Le poste que M. Negroponte aura occupé moins de vingt mois a été créé à reculons par la Maison Blanche, début 2005, sous la pression du Congrès et de la commission d’enquête sur le 11-Septembre. Il s’agissait de contraindre seize bureaucraties minées par les rivalités - et disposant d’un budget de plus de 40 milliards de dollars - à travailler ensemble. Manifestement, M. Negroponte, en dépit de son autorité et de sa grande connaissance du fonctionnement de la machine administrative, n’y est pas parvenu.

Le désarroi des renseignements américains est particulièrement net à la CIA (Agence centrale de renseignements). Il y a sept mois, son directeur, Porter Goss, était remercié et remplacé par l’amiral Michael Hayden après avoir provoqué une révolte des agents et le départ des plus expérimentés. Ces derniers refusaient de porter la responsabilité de la non-découverte d’armes de destruction massive en Irak ou de la mise en place des prisons secrètes. James Pavitt, ancien directeur adjoint du service action, ne se souvient pas d’avoir jamais vu une telle "animosité" entre la CIA et le gouvernement.

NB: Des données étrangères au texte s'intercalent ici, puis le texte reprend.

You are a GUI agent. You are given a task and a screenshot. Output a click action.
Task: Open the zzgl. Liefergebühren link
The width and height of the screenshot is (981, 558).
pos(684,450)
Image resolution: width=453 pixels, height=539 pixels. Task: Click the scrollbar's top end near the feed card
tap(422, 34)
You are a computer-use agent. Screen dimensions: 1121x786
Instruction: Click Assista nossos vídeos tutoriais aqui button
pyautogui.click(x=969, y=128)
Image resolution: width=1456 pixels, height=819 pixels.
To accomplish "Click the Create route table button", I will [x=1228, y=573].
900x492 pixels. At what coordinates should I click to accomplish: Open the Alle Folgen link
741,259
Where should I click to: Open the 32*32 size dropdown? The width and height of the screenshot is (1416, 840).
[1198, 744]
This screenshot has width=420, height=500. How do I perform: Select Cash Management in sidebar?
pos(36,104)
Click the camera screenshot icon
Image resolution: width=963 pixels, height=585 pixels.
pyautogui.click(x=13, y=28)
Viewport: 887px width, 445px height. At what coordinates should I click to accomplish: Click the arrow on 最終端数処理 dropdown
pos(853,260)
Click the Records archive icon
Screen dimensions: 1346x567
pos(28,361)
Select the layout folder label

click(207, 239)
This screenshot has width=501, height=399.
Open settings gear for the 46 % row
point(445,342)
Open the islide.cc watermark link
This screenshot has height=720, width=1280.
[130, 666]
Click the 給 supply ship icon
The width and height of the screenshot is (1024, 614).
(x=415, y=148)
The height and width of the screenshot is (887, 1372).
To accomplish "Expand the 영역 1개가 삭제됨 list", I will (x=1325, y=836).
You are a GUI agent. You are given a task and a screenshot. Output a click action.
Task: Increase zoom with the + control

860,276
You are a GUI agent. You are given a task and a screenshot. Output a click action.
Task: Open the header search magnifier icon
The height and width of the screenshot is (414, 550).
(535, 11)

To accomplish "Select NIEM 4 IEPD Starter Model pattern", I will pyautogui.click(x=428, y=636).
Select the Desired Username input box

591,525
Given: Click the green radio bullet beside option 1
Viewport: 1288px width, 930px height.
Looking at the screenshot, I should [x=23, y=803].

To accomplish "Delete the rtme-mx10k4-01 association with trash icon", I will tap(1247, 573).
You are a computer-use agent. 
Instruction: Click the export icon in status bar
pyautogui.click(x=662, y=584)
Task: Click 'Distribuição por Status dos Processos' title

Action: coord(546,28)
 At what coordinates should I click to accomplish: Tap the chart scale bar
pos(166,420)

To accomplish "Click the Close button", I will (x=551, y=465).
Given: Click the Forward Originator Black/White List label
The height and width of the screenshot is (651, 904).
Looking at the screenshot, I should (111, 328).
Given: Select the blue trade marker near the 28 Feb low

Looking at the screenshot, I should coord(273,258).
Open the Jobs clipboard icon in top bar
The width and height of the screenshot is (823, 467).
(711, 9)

Le vice-président Dick Cheney et l’ancien secrétaire à la défense, Donald Rumsfeld, sont des adversaires historiques de l’agence. Sous l’impulsion de M. Rumsfeld, l’armée a renforcé ses services de renseignement, marchant sur les plates-bandes des civils et utilisant ses forces spéciales pour mener des opérations clandestines d’espionnage dans le monde. Le Pentagone s’était même doté, après le 11-Septembre, de son service d’analyse, le Bureau des plans spéciaux, qui a beaucoup servi à justifier la guerre en Irak, avant d’être dissous.

L’arrivée de Robert Gates à la tête du département de la défense et celle d’un de ses proches, Michael McConnell, au poste de directeur national du renseignement devraient améliorer la situation. Mais beaucoup de temps a été perdu par la Maison Blanche. M. Negroponte estimait lui-même qu’il faudrait des années pour reconstruire les capacités opérationnelles des services, et notamment de la CIA. Comme l’écrit le New York Times du 5 janvier, "les erreurs faites par cette administration en Irak ne sont égalées que par celles commises dans le domaine du renseignement".